Pardon the incredibly trivial/noob question, at least it should be easy to answer. I've been working through the coderbyte problems and solving the easy ones in python, but have come across a wall. the problem is to return True if a string (e.g. d+==f+d++) has all alpha characters surrounded by plus signs (+) and if not return false. I'm blanking on the concept that would help navigate around these strings, I tried doing with a loop and if statement, but it failed to loop through the text entirely, and always returned false (from the first problem):

def SimpleSymbols(str):
    split = list(str)
    rawletters = "abcdefghijklmnopqrstuvwxyz"
    letters = list(rawletters)

    for i in split:
        if i in letters and (((split.index(i)) - 1) == '+') and (((split.index(i)) + 1) == '+'):
            return True
        else:
            return False


print SimpleSymbols(raw_input())

Also editing to add the problem statement: "Using the Python language, have the function SimpleSymbols(str) take the str parameter being passed and determine if it is an acceptable sequence by either returning the string true or false. The str parameter will be composed of + and = symbols with several letters between them (ie. ++d+===+c++==a) and for the string to be true each letter must be surrounded by a + symbol. So the string to the left would be false. The string will not be empty and will have at least one letter."

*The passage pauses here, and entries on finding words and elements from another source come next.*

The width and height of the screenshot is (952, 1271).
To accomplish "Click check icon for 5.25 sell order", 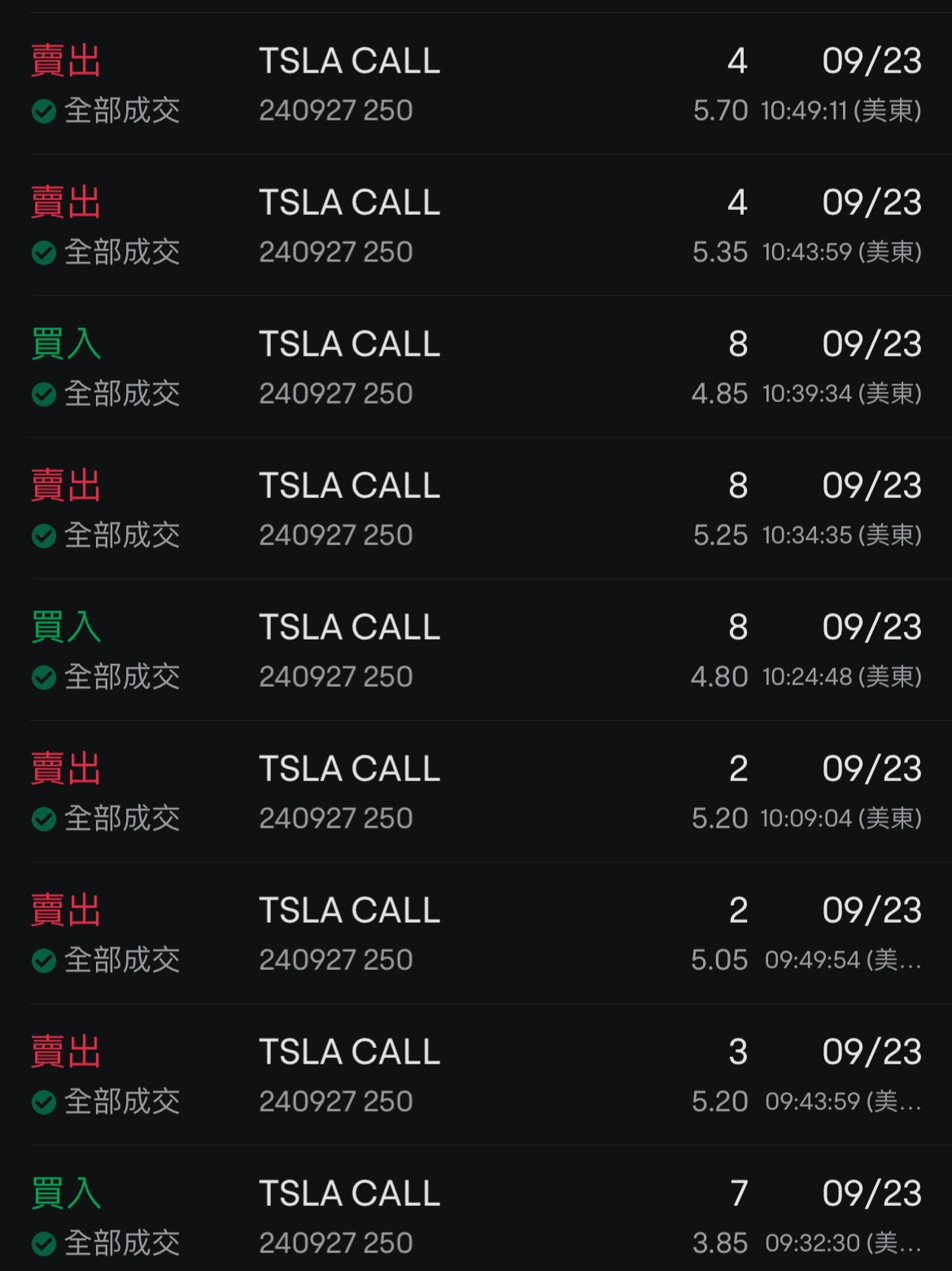I will pos(44,536).
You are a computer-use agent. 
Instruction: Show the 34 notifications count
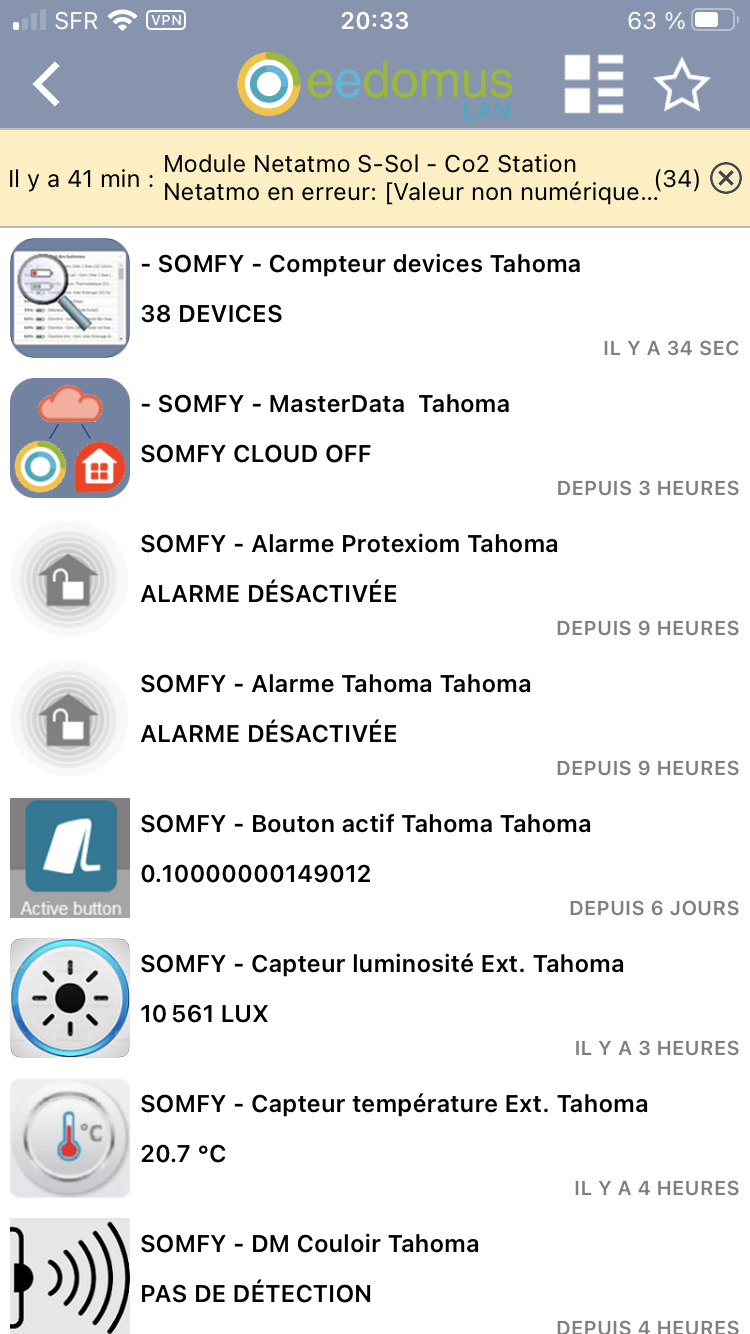(x=677, y=179)
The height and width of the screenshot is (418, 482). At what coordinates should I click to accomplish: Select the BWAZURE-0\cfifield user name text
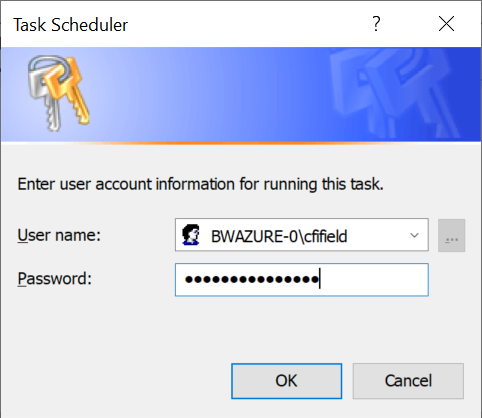pos(279,236)
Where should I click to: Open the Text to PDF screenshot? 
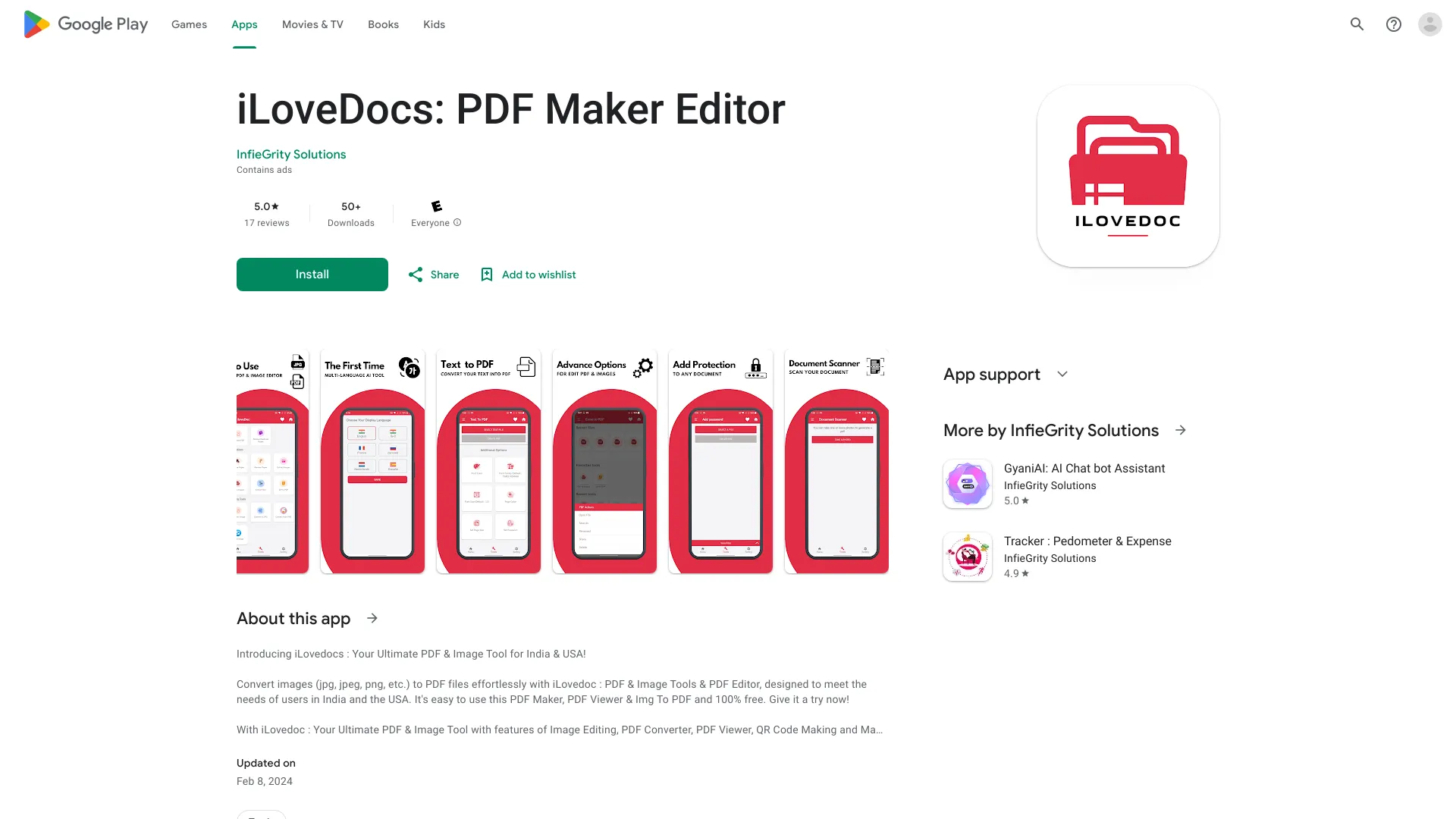(488, 461)
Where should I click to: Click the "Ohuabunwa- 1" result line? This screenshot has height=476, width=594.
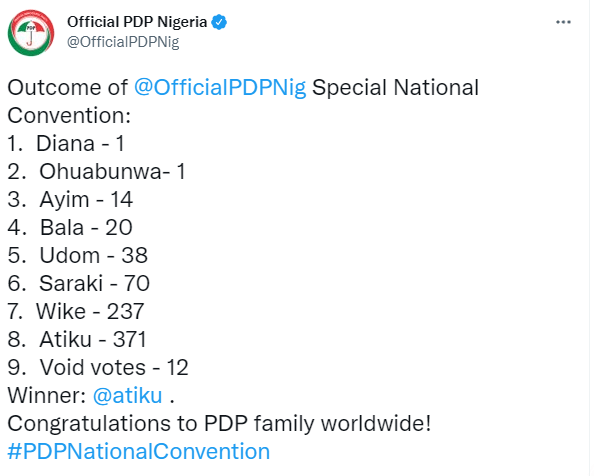point(97,172)
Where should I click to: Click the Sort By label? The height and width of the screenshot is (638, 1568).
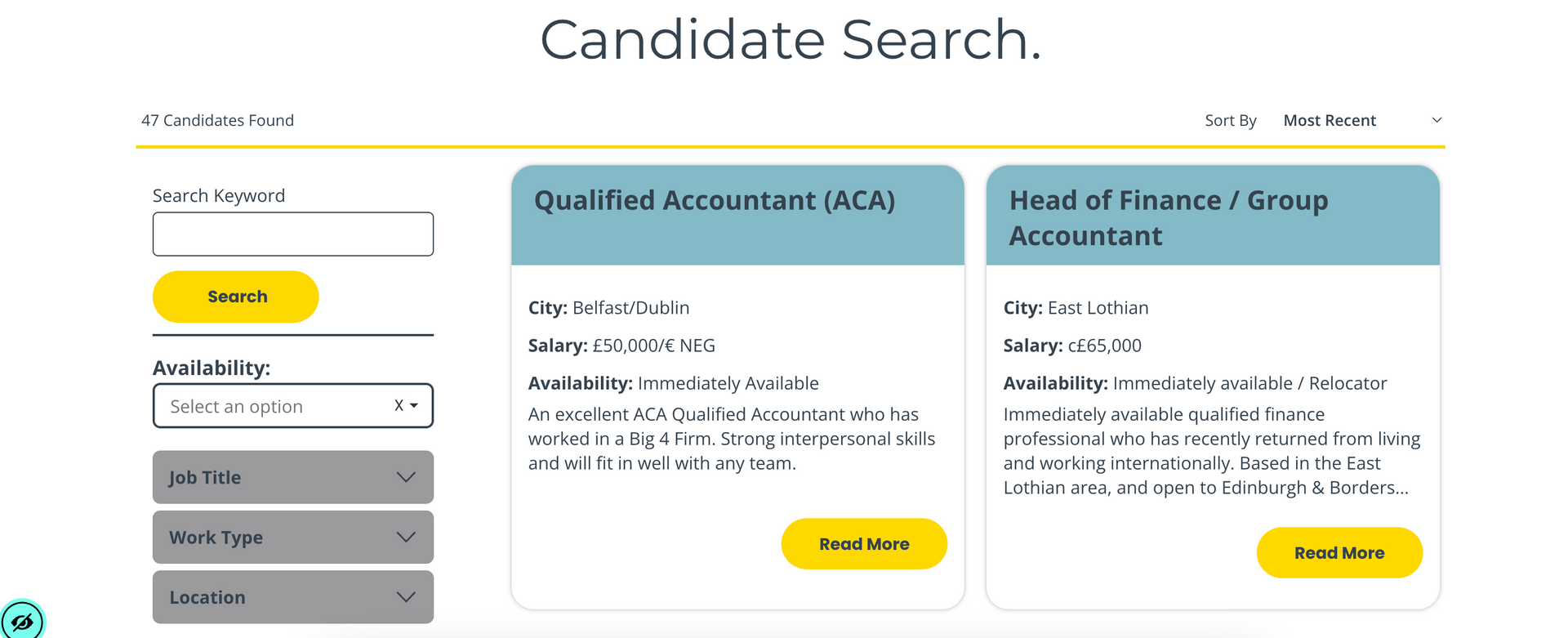point(1230,119)
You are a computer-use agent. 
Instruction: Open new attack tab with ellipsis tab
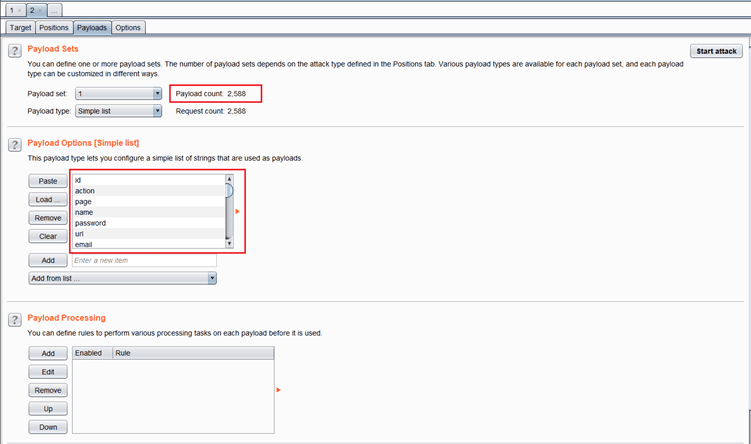[x=56, y=9]
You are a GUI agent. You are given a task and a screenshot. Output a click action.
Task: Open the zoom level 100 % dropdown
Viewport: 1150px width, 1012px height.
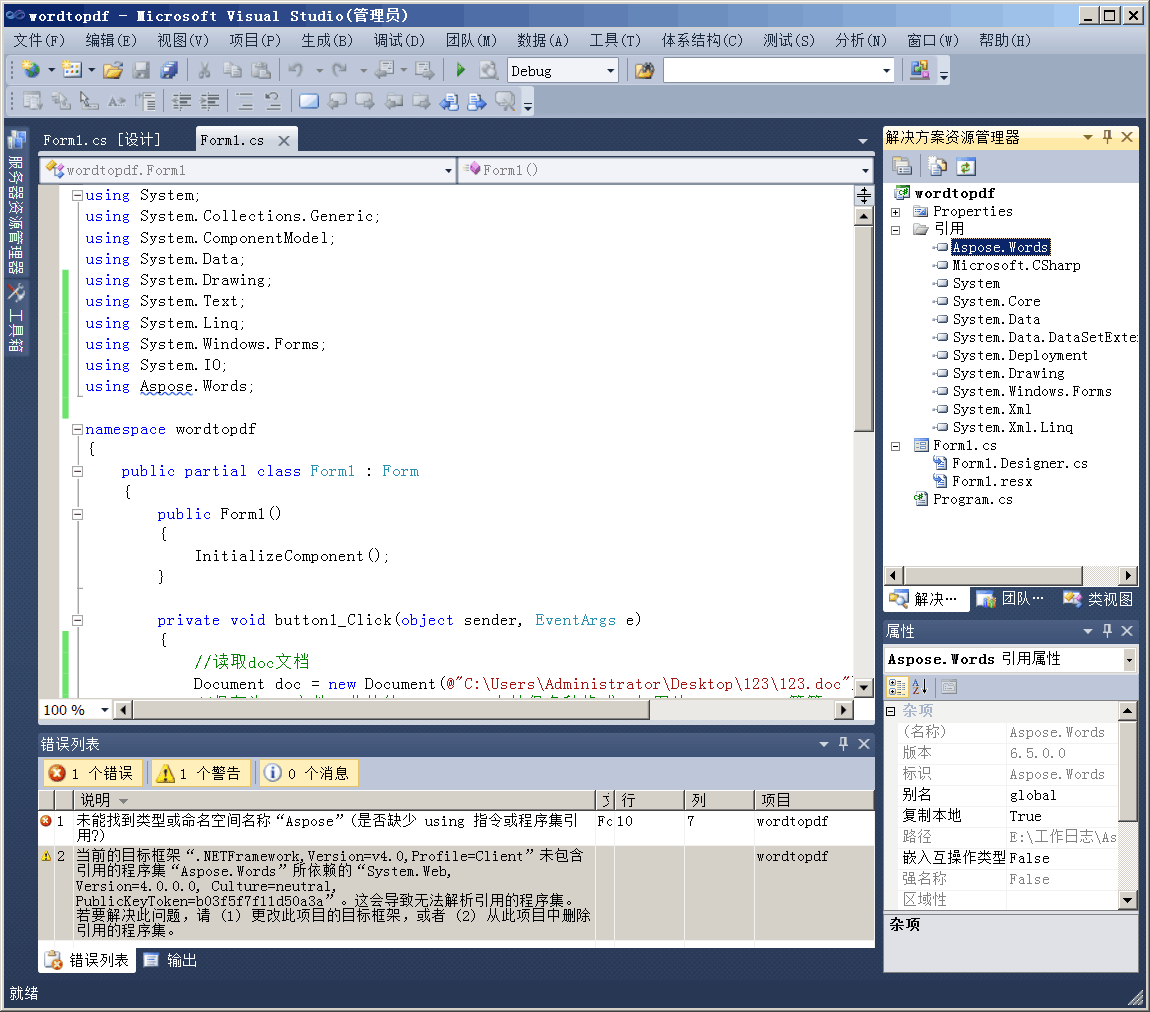(x=104, y=710)
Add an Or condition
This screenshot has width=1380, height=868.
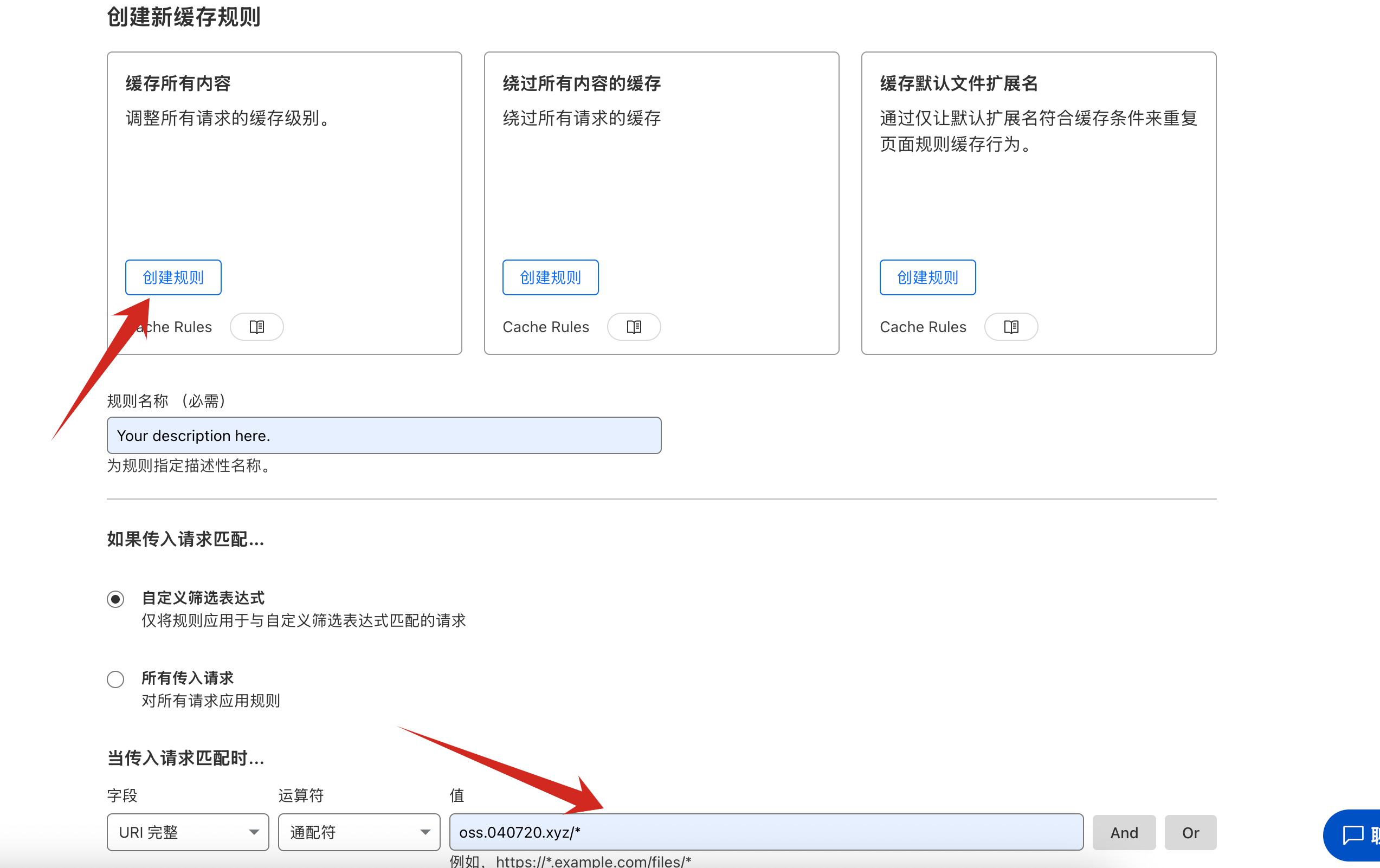click(x=1190, y=832)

Any assistance would be greatly appreciated. Thank you!

Upvotes: 1

Views: 1762

Answers (2)

Adam Smith
Adam Smith

Reputation: 54213

More of a note than an answer, but I wanted to mention regular expressions as a solution not because it's the right one for your scenario (this looks distinctly homework-ish so I understand you're almost certainly not allowed to use regex) but just to ingrain upon you early that in Python, almost EVERYTHING is solved by import foo.

import re

def SimpleSymbols(target):
    return not (re.search(r"[^a-zA-Z+=]",target) and re.search(r"(?<!\+)\w|\w(?!\+)",target))

Upvotes: 0

mgilson
mgilson

Reputation: 309949

Here's how I would do the first part (if I weren't using regex):

import string

LOWERCASE = set(string.ascii_lowercase)

def plus_surrounds(s):
    """Return True if `+` surrounds a single ascii lowercase letter."""
    # initialize to 0 -- The first time through the loop is guaranteed not
    # to find anything, but it will initialize `idx1` and `idx2` for us.
    # We could actually make this more efficient by factoring out
    # the first 2 `find` operations (left as an exercise).
    idx2 = idx1 = 0

    # if the indices are negative, we hit the end of the string.
    while idx2 >= 0 and idx1 >= 0:
        # if they're 2 spaces apart, check the character between them
        # otherwise, keep going.   
        if (idx2 - idx1 == 2) and (s[idx1+1] in LOWERCASE):
            return True
        idx1 = s.find('+', idx2)
        idx2 = s.find('+', max(idx1+1, 0))
    return False

assert plus_surrounds('s+s+s')
assert plus_surrounds('+s+')
assert not plus_surrounds('+aa+')

I think that if you study this code and understand it, you should be able to get the second part without too much trouble.